Dolphin Whisperer’s Ample Acquisitions

Emma Goldman // All You Are Is We [April 28th, 2025 – Zegema Beach Records]

Sassy is as sassy does or somethin’ like that. If you were wondering whether anarchist icon Emma Goldman came back to life to front a mathcore band, I’m sorry to report that that is not the case. However, if you’re in the ballpark for Canadian punks speedballin’ through skronked-out, strung-out chorus barks with a hundred words trapped in ten seconds, then Emma Goldman will be your ticket to a hot psych ward summer.1 From working class psychosis (“i don’t think much at all,” “this is your brain on minimum wage”) to patchwork insomniac ramblings as loaded as the cut-and-scan cover collage (“at rock bottom i was a piss girl,” “that is the land of lost content”), vocalist Victoria delivers a shredded flurry of barks, nags, and cries that pierce straight through the boomy mix. And though the rhythm guitars and bass pulse and industrial cracklings (particularly the two interlude scratches) register on the lower end of the sound spectrum, a fluid twang and tight, clanging snare find an abrasive balance throughout—two broken tones make a right. In under half an hour, All You Are Is We both breezes by in its effortless flow and brandishes passersby with heart-stained tirades and boiled-over emotion. Along with modern acts like Massa Nera and Blind Girls, Emma Goldman in bold, romantic, and unsettled rage makes a strong case for how true skramz can continue to evolve through rich musicianship, progressive leanings, all while maintaining an adherence to post-indebted builds (“it rubs the boycott ketchup on its brand new slacks,” “that is the land…”). And with a dollop more of that cathartic and capturing energy, Emma Goldman may yet charge with the notoriety of its namesake at the front of this genre pack.

Sonum // The Obscure Light Awaits [April 11th, 2025 – Dusktone]
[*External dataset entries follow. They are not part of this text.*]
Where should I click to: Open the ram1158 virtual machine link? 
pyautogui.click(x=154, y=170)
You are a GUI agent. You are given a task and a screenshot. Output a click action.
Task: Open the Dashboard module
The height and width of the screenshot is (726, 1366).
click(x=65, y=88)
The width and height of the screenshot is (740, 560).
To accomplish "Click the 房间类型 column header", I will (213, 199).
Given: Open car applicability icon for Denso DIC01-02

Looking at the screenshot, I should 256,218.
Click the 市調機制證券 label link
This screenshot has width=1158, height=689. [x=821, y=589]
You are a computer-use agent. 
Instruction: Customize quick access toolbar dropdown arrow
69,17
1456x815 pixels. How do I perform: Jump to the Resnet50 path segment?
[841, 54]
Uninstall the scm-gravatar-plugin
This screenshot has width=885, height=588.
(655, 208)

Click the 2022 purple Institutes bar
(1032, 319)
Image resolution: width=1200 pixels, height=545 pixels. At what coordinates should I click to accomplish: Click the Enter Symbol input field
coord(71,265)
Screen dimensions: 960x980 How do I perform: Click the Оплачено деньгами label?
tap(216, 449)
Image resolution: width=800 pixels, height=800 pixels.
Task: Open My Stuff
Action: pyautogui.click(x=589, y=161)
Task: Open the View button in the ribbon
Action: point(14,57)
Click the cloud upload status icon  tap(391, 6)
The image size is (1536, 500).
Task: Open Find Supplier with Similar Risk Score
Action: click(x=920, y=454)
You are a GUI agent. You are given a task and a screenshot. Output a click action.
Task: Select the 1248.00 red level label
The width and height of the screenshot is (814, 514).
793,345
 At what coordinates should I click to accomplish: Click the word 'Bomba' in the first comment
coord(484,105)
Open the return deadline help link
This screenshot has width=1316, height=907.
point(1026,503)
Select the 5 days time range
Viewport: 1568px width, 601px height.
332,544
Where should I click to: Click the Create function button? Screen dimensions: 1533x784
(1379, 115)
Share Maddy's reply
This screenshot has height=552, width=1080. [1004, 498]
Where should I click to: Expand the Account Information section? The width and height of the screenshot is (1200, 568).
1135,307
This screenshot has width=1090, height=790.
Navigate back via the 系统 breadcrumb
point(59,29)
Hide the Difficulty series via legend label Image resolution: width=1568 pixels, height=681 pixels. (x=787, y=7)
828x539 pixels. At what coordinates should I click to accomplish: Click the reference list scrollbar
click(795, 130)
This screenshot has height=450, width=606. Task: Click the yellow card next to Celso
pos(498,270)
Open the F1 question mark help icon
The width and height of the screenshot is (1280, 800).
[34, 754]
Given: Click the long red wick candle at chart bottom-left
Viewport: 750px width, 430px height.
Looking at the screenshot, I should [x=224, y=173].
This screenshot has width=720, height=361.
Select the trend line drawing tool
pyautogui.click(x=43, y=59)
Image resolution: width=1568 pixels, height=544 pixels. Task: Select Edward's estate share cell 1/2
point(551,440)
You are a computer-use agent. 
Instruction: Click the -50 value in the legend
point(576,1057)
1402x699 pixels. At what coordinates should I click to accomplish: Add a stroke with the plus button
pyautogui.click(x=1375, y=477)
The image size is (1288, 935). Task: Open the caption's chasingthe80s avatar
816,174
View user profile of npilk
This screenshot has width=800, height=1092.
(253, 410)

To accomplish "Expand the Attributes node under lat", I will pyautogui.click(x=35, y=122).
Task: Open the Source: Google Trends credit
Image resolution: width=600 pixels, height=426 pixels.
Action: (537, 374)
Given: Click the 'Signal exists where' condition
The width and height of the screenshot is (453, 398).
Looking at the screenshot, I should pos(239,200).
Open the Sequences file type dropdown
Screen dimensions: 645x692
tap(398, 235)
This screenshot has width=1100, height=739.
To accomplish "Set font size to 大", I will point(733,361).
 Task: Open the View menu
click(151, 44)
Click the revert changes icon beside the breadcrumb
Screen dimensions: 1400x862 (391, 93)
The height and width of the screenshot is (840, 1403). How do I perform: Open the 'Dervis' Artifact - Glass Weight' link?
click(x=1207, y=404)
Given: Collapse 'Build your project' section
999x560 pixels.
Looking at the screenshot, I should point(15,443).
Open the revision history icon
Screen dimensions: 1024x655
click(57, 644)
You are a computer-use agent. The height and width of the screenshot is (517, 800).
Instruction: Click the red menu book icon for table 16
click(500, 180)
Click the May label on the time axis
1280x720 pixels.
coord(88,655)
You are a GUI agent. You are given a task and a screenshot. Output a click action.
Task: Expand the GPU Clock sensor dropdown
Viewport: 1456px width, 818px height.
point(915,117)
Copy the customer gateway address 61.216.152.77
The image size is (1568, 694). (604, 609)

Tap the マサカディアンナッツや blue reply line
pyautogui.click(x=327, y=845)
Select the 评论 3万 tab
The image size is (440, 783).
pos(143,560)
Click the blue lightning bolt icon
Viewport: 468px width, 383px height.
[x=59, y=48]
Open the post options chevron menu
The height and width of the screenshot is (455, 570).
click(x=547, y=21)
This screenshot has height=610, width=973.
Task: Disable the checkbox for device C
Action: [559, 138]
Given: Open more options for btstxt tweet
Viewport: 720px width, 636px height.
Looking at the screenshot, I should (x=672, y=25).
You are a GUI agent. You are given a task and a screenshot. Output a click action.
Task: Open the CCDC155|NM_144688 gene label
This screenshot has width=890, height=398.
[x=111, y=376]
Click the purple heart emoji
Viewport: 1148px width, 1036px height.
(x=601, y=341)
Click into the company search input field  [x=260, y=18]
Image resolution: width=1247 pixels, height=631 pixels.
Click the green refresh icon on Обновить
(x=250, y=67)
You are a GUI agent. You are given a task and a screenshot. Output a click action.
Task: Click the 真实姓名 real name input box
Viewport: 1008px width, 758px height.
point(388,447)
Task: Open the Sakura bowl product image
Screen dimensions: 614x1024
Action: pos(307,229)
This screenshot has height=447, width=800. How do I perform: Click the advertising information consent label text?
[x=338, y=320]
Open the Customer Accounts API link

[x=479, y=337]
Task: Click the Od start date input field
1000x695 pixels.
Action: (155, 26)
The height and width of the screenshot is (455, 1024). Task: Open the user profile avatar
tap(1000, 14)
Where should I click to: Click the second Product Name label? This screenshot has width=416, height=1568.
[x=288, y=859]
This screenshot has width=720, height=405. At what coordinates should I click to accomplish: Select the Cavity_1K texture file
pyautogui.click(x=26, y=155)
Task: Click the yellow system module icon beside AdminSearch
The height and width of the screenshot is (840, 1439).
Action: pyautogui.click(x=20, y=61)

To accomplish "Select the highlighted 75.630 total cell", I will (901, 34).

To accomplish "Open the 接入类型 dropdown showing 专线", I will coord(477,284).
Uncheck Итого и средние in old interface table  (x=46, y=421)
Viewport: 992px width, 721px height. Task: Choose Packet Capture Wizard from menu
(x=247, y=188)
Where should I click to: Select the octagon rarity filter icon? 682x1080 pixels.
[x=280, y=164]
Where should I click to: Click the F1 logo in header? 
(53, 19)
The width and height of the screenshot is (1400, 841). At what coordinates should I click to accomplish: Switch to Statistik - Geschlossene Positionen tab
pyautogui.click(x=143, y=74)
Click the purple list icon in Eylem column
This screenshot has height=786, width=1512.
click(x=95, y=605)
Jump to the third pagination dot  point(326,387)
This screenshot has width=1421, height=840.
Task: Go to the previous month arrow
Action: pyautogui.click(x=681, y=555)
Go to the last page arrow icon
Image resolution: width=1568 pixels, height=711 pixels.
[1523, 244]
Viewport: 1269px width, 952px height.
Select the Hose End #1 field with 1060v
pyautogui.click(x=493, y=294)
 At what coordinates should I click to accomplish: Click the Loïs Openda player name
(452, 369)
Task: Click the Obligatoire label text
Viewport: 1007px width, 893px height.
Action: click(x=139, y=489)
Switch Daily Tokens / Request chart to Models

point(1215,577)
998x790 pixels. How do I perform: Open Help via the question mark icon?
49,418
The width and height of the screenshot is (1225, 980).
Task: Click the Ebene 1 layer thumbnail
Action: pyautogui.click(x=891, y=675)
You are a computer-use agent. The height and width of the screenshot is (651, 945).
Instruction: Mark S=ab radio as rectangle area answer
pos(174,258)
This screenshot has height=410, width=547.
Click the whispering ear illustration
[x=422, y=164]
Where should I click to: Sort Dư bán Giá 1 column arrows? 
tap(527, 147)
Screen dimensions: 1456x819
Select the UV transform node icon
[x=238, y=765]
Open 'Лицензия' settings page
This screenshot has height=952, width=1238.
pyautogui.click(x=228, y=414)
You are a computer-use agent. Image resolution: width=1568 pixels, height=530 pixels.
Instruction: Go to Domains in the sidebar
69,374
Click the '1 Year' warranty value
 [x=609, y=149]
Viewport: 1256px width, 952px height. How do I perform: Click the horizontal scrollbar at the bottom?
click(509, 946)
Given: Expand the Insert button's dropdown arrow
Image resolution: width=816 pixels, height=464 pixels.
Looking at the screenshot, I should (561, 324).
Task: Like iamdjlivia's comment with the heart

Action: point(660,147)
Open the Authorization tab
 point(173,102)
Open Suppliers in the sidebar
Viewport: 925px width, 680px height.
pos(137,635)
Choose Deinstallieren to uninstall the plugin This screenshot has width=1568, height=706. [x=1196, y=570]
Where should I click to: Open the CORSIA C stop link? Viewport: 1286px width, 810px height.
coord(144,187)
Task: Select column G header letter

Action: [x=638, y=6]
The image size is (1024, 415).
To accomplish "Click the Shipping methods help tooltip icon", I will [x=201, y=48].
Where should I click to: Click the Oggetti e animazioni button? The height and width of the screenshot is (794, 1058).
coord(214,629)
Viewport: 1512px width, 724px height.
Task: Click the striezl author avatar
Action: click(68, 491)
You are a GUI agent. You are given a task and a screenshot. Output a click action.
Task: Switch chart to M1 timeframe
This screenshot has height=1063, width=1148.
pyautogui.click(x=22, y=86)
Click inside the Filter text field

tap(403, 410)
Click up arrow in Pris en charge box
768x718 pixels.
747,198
As a product of a previous filter fetching, I had hoped to provide a lengthier statement on my enjoyment of Sonum’s sophomore outing The Obscure Light Awaits. You see, this Italian act has a knack for supplying death metal that holds true to the origins of dark and twisted riffage while still pushing at edges of richer composition in hypnotic rhythms. As a second attempt at deathly glory, The Obscure Light Awaits shows studio knowledge growth in a drum sound that highlights expansive cymbal textures and quick-turn tom rolls that power the mood-driven world in which Sonum inhabits. And in post-growing melodic builds—the kind of atmosphere that leans dissonant like the Ulcerate-channeling broodings of Devenial VerdictSonum shows that mood can swell and explode on the backs of horror-tinged orchestral accompaniment and creaking refrains (“Trapped in the Labyrinth of Aberration,” “Nobody Is Innocent”). Trimmed to a three-piece set for The Obscure Light Awaits, the focus that borders on self-similarity on this extended-length journey feels both intimate and indulgent—the closing psychedelic jam session certainly leans on the latter feeling. But with churning tremolo runs that lead to gruff-toned cries, the majority of what Sonum brings to the table lands in consistent and crushing effort (“In This Void We Dwell,” “Messenger of Cosmic Dread”). As a band still finding their footing in the grander scheme of the death metal universe, Sonum has a sense of identity that gives them a fighting edge. And though The Obscure Light Awaits wears its unique vision a little loose at the waist, its journey is well worth exploring.

Zmarłym // Wielkie Zanikanie [April 18th, 2025 – Godz of War Productions]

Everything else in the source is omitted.